Honesty and dependability are among the most important character traits a parent can pass on to a child. A child's ability to keep his word can have an impact on nearly every facet of his life. His friends, parents, teachers and others in his life will judge his character largely based on whether they can trust him to do what he says he will do. It's critical to teach your children the value of keeping their word.
Like most virtues, the honesty and dependability a child needs in order to keep his word are caught more so than they are taught. The most important part of teaching your child any character trait is to model it for him. Teach your child that it's important to keep his word by keeping yours. When you tell your child you'll do something, make every effort to do so. Your child will remember. To a lesser extent, your child will also see how you are about keeping your word to your partner and others. Children -- especially younger children -- learn character by watching you.

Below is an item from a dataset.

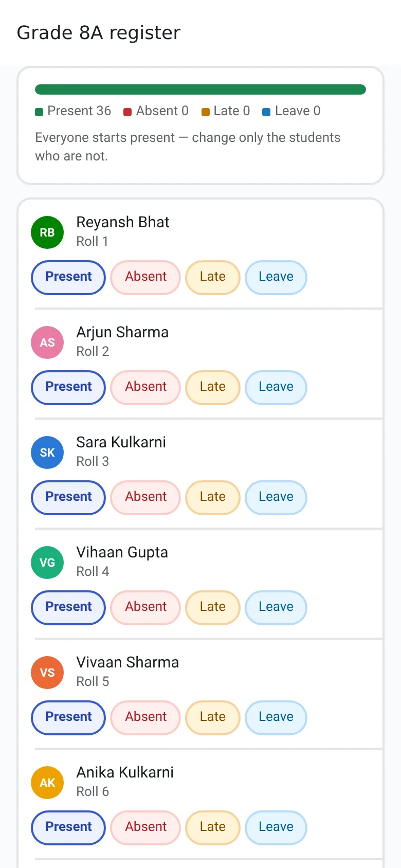Mark Reyansh Bhat as Absent

(x=145, y=277)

Discuss Honesty and Reliability
Talk to your children about the importance of telling the truth and of doing what they say they'll do. Approach this from a positive angle whenever possible. Often, parents fall into the trap of only addressing honesty and dependability when their child has lied or not followed through on something he said he would do. While those things do need to be addressed, it's more effective to teach kids by paying attention and praising them when they do keep their word. Most children naturally gravitate toward doing the kinds of things that get them attention. If your child gets more attention when he keeps his word than when he doesn't, he'll be less likely to feel the need to seek attention by breaking his word.
Privileges and Responsibility
Teach your children from an early age that demonstrating trustworthiness by keeping their word results in the reward of greater privileges and responsibility. For example, if your child shows that he can be trusted when he says he will do his homework, you can give him the option of going outside to play first and doing the homework after dinnertime. Or, if your child hasn't done a chore that he said he would do, you could insist that all chores are done before he can go to his friend's house. The more your child sees the privileges and responsibilities he wants tied to whether he can be trusted to keep his word, the more likely he is to understand how important it is to be dependable.
Kids make mistakes and do things they shouldn't sometimes. Whether they simply forget that they had promised to take the dog out or tell a blatant lie about where they're going to be, you need to be prepared to deal with children occasionally breaking their word. When this happens, try to use the experience as a teachable moment. Point back to other times when he did keep his word and focus on the positive, making sure your child understands that you really do want to trust him.